“72% say phishing attempts are more convincing than a year ago because of AI-written language.”
AI-written language: why phishing looks more like routine work
Those words come from a report published by Saigiss, which found employees are increasingly unable to distinguish fraudulent messages from normal workplace communication. The report says 64% of respondents believe an AI-generated message could likely impersonate someone they work with, and 57% said AI makes phishing harder to spot because it “feels more professional.” Saigiss frames the trend not as a failure of curiosity or training alone but as a change in the underlying craft of deception: messages shaped by AI appear smoother, more context-aware and therefore more credible.
Actual behavior: clicks, replies, and after-the-fact verification
Saigiss’s numbers show this credibility is already translating into risky behaviors. The report found 63% of respondents clicked a work-related link in the past year and later felt they should have double-checked it first. More than half — 57% — verified a message’s request only after taking action, and 45% replied to a work message and later questioned whether it was legitimate. Those are not hypothetical vulnerabilities; they are documented actions by employees who, at the moment, judged a message as trustworthy and later reconsidered.
Workplace conditions: urgency, multitasking and after-hours pressure
Saigiss links these behaviors to the context in which work happens. Respondents report environments defined by urgency and multitasking, and by expectations that extend beyond the traditional workday. The report found 68% check work email or chat outside normal business hours at least sometimes, and 56% feel pressure to respond after hours at least sometimes. Saigiss argues those time-pressured conditions make it harder for employees to "slow down and verify unusual requests," increasing the chance that polished, AI-assisted phishing succeeds.

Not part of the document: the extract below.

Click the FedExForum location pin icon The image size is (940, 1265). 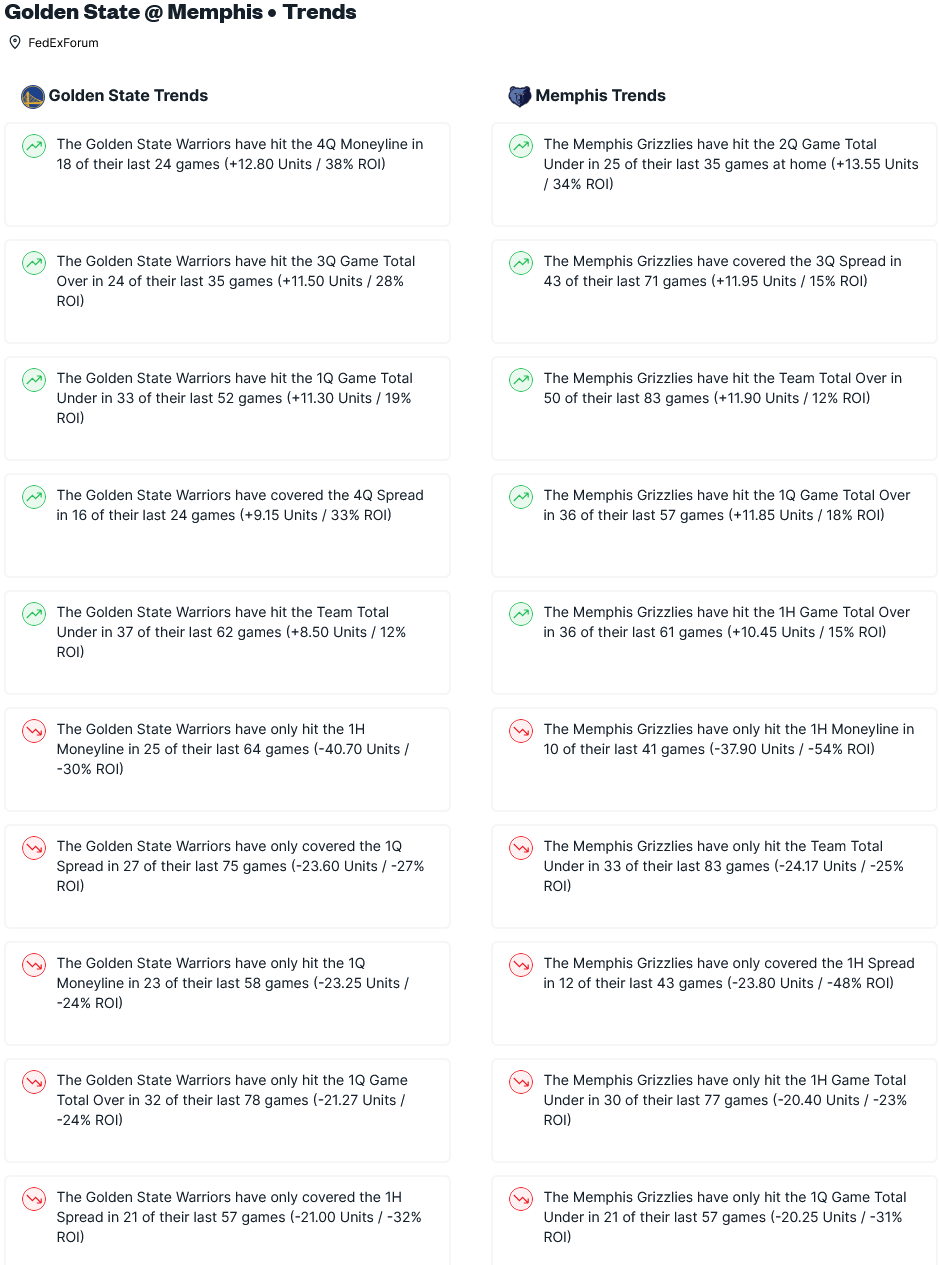15,42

Employers: complement training with workflow changes
Saigiss’s central recommendation is procedural: employers may need to complement training with changes that reduce rushed decision-making in daily workflows. The report suggests awareness alone — telling employees to slow down or verify — does not fully address the risk when the work environment incentivizes quick responses. In short, Saigiss sees a need for organizational remedies that change how and when people are expected to act, not only what they are taught to look for.
How security teams, employers, and employees are responding
- Security teams and technologists: Saigiss’s findings imply the task is no longer purely detection-oriented; teams should watch for the operational conditions that turn polished messages into successful scams and consider controls that reduce the need for split-second trust decisions.

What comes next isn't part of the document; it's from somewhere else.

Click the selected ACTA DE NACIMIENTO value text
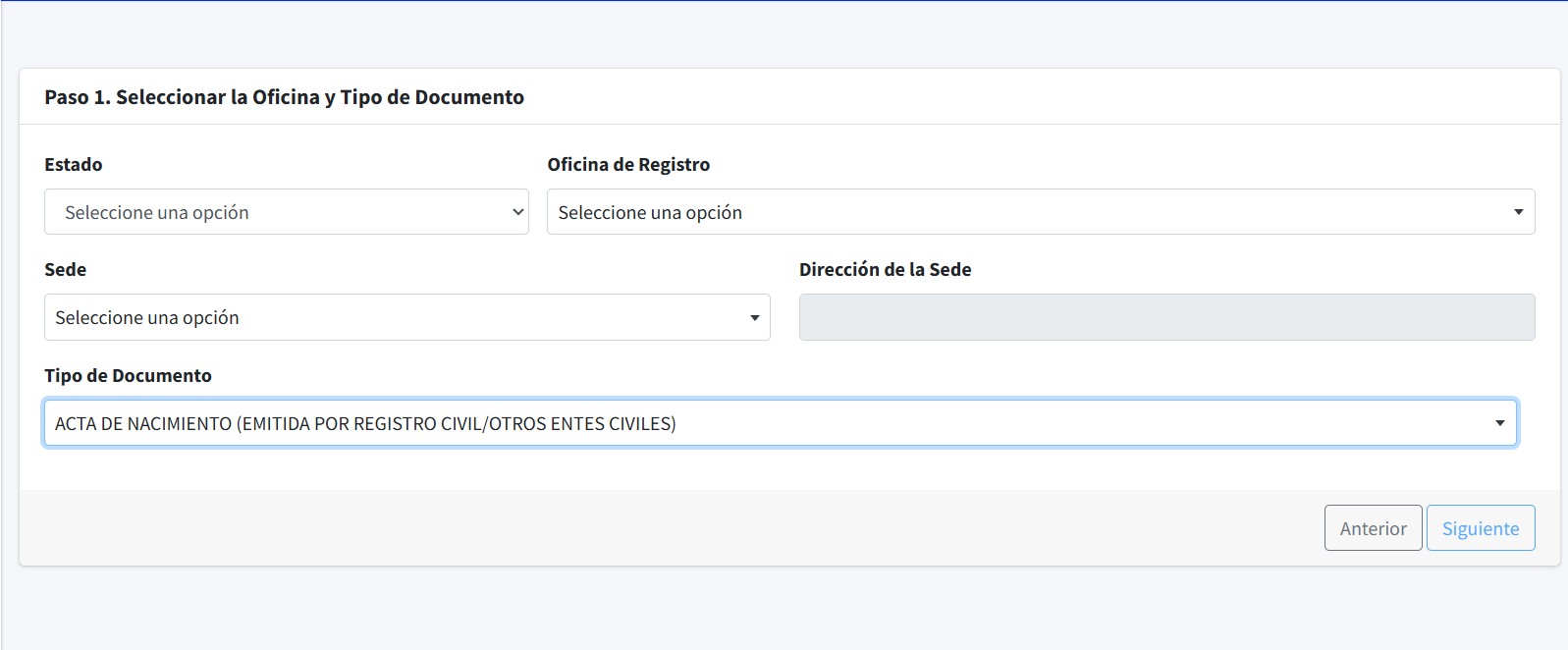 click(365, 424)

- Employers and procurement leaders: The report signals a potential shift from sole reliance on awareness campaigns toward modifying workflows and after-hours expectations — for example, reducing the pressure that leads people to act before verifying.

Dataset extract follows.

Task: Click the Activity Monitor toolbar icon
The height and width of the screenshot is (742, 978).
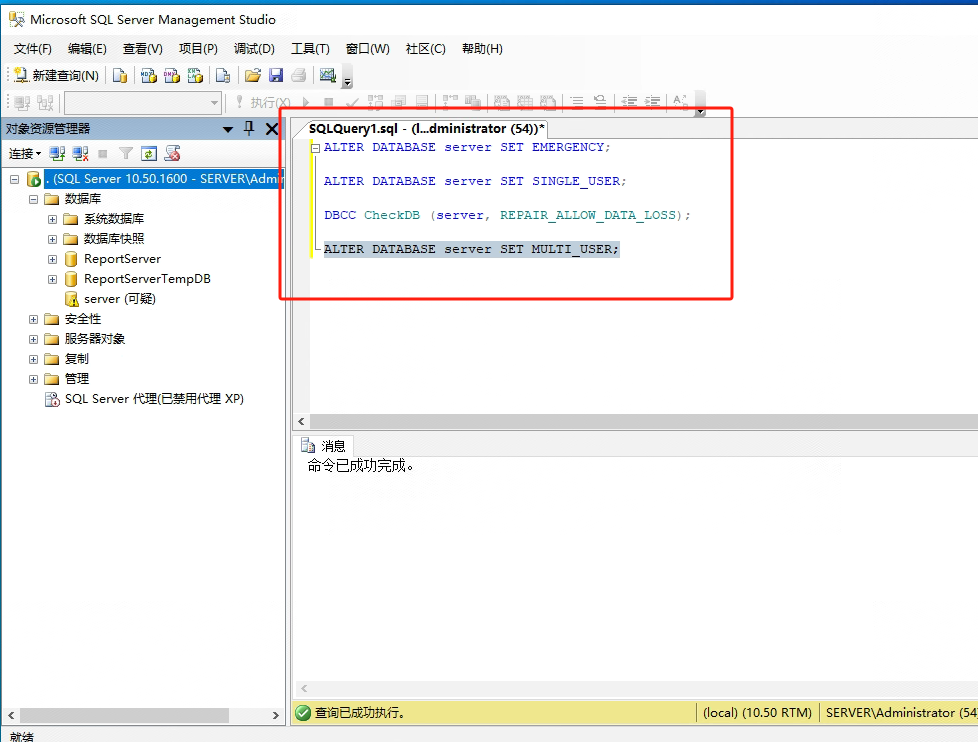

- Employees and end users: The numbers show many already recognize the problem in hindsight — 63% regretted clicking a link, 45% questioned a message after replying — which suggests people are vulnerable even when they know the risk.
Saigiss’s data paints a clear, if sobering, picture: more polished, AI-generated language is elevating the baseline trustworthiness of fraudulent messages at precisely the moments when workers are most likely to act quickly. With 57% saying AI makes phishing feel more professional and a majority admitting to after-the-fact verification or regret, the question for organizations is concrete: can training be reshaped into processes and expectations that give employees the time and institutional support to verify before they click?